- Direction 1
Present everything from the start of the rows down to the line containing "Looking at the" as a numbered list, skipping blank lines and leaving out the pictures.

- Provided passage
· · · · ·

This is obviously important in low light photography. Many popular review sites including dpreview.com will give you high ISO photo comparisons of different similar category cameras.

DXO labs also developed the DXO Mark to rate digital camera sensor performance, and you can click on the high ISO tab to view their ratings of the noise:
http://www.dxomark.com/index.php/eng/DxOMark-Sensor

However you should not blindly rely on these objective testings. In real life use, there are many factors that can cause variations of noise level in your photos. These are several things that one should consider if noise is a main concern:

1. It is pretty much a no brainer that a D-SLR will have much lower noise than a compact (in today's technology). No matter how much advertising is deployed, no one should believe that the best low noise compact will even be comparable to a similarly priced entry level D-SLR. You don't need a test for this. If you want low noise, you should consider D-SLR and give up the compact form factor.
2. It is critical to get the right exposure when you shoot in low light. Post-processing adjustment of exposure (ie you made a mistake on the exposure) usually will amplify and worsen the noise. Use external light to reduce noise. Even if you have the Nikon D3s, you are not foolproof for noise. You can still get horrible noise if you don't get the right lighting and exposure (ie, if you don't know what you are doing).

· · · · ·

- Dataset excerpts
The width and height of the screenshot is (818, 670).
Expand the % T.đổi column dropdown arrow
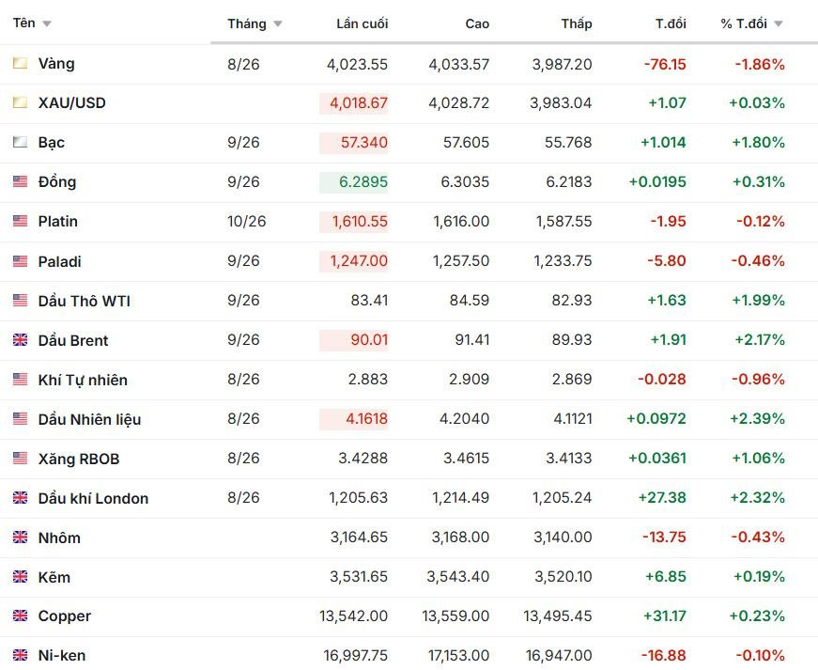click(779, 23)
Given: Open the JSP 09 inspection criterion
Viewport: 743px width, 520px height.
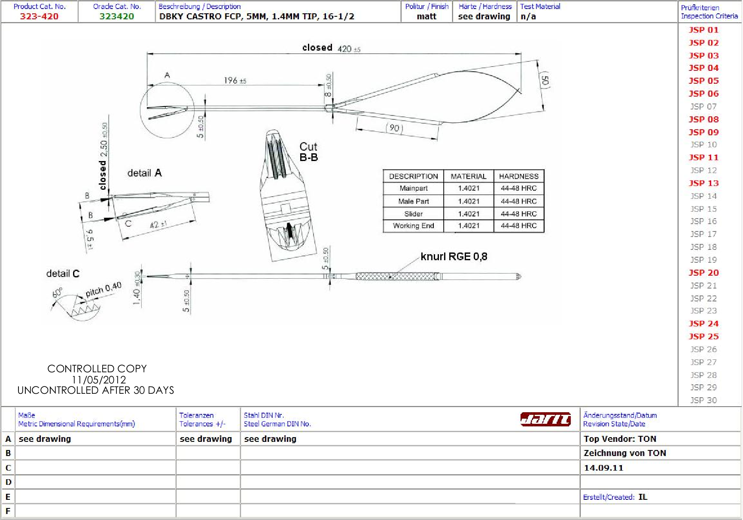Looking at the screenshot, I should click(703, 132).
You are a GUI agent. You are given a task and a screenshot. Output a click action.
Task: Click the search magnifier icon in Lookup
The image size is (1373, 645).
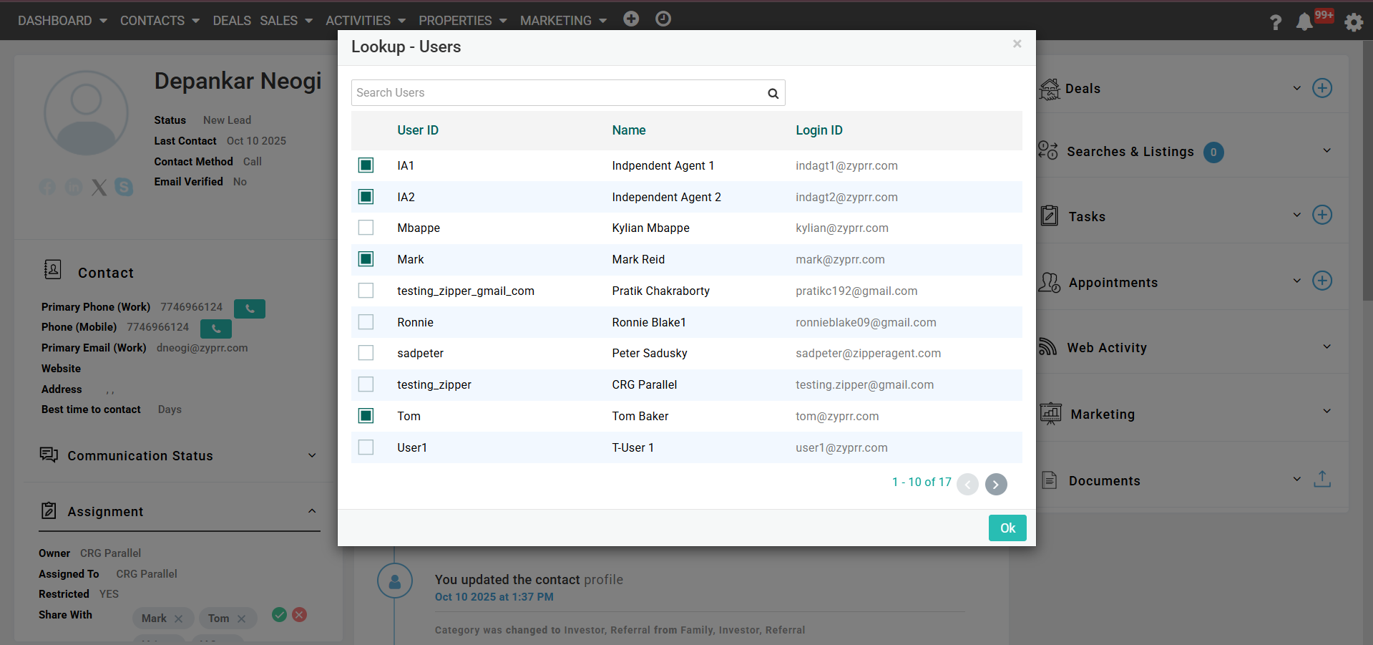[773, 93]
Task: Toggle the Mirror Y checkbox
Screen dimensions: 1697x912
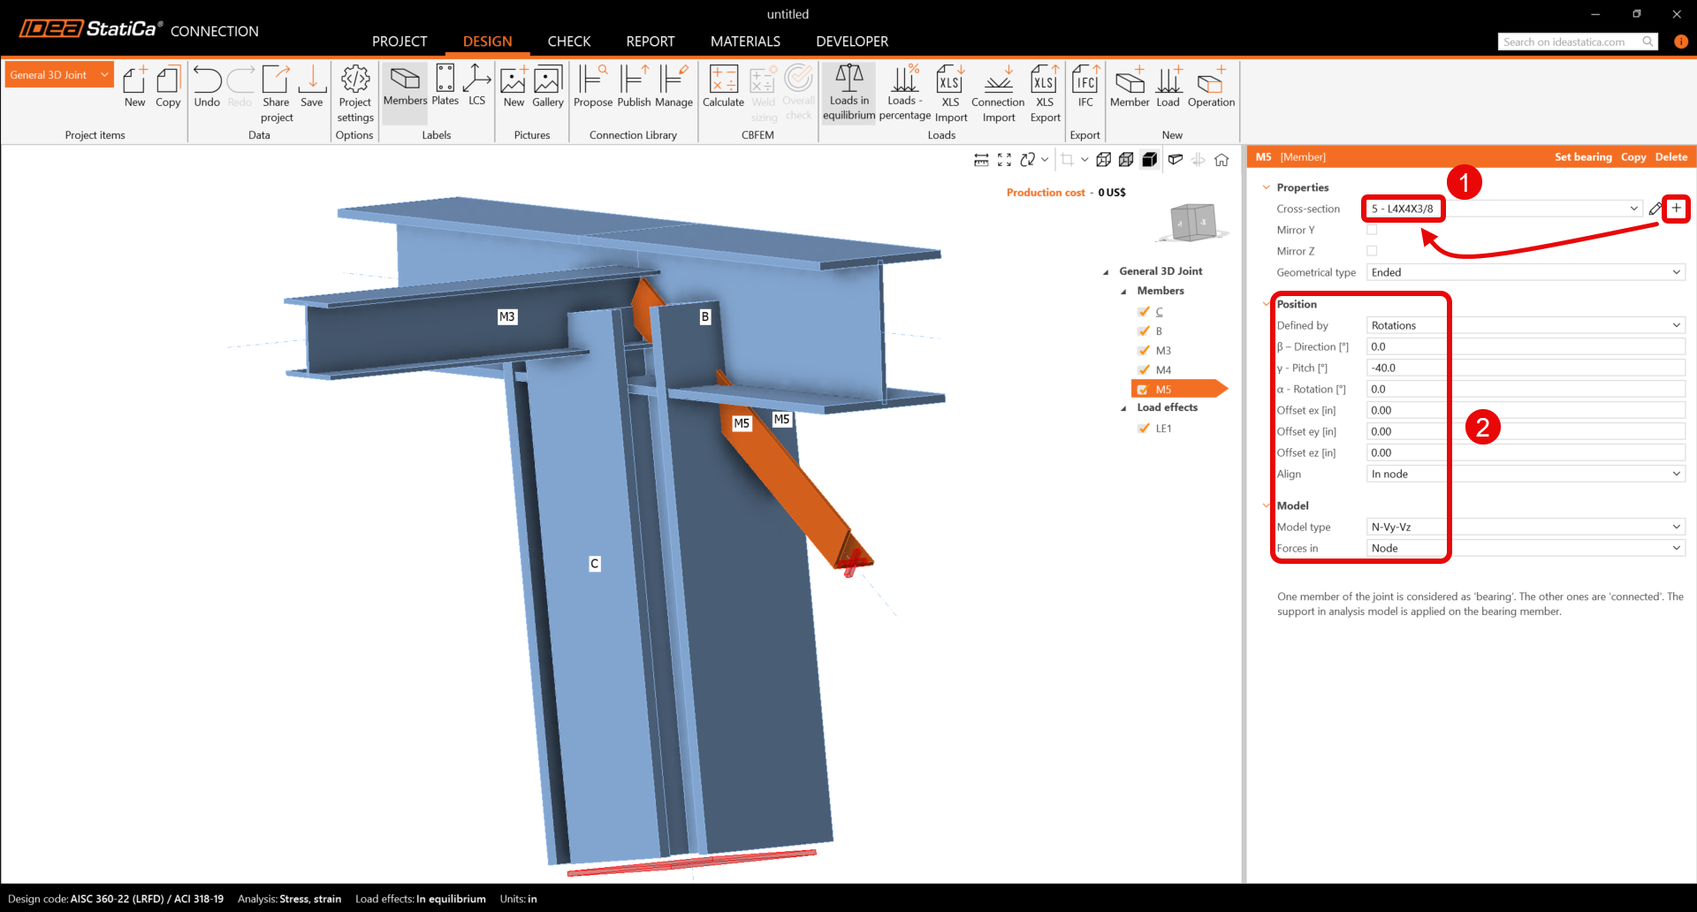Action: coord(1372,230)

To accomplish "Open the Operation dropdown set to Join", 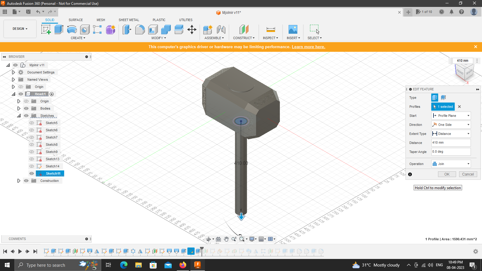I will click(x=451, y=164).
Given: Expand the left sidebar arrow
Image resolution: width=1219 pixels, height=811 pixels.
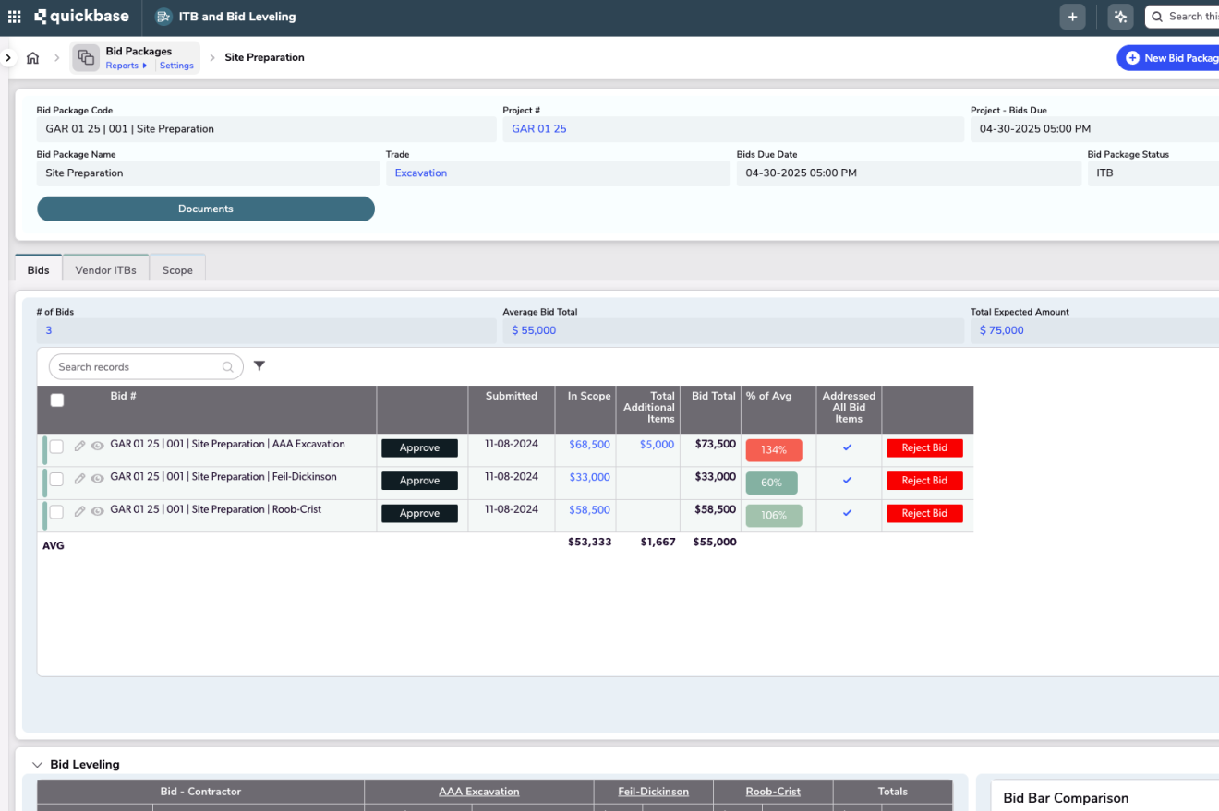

· · · · ·

- Direction 2
Write out everything in the passage on camera noise from "1. It is pretty" down to "compact form factor.".

- Full response 1
1. The width and height of the screenshot is (818, 670).
2. Expand the % T.đổi column dropdown arrow
3. click(779, 23)
4. Given: Open the JSP 09 inspection criterion
5. Viewport: 743px width, 520px height.
6. Looking at the screenshot, I should click(703, 132).

- Full response 2
1. It is pretty much a no brainer that a D-SLR will have much lower noise than a compact (in today's technology). No matter how much advertising is deployed, no one should believe that the best low noise compact will even be comparable to a similarly priced entry level D-SLR. You don't need a test for this. If you want low noise, you should consider D-SLR and give up the compact form factor.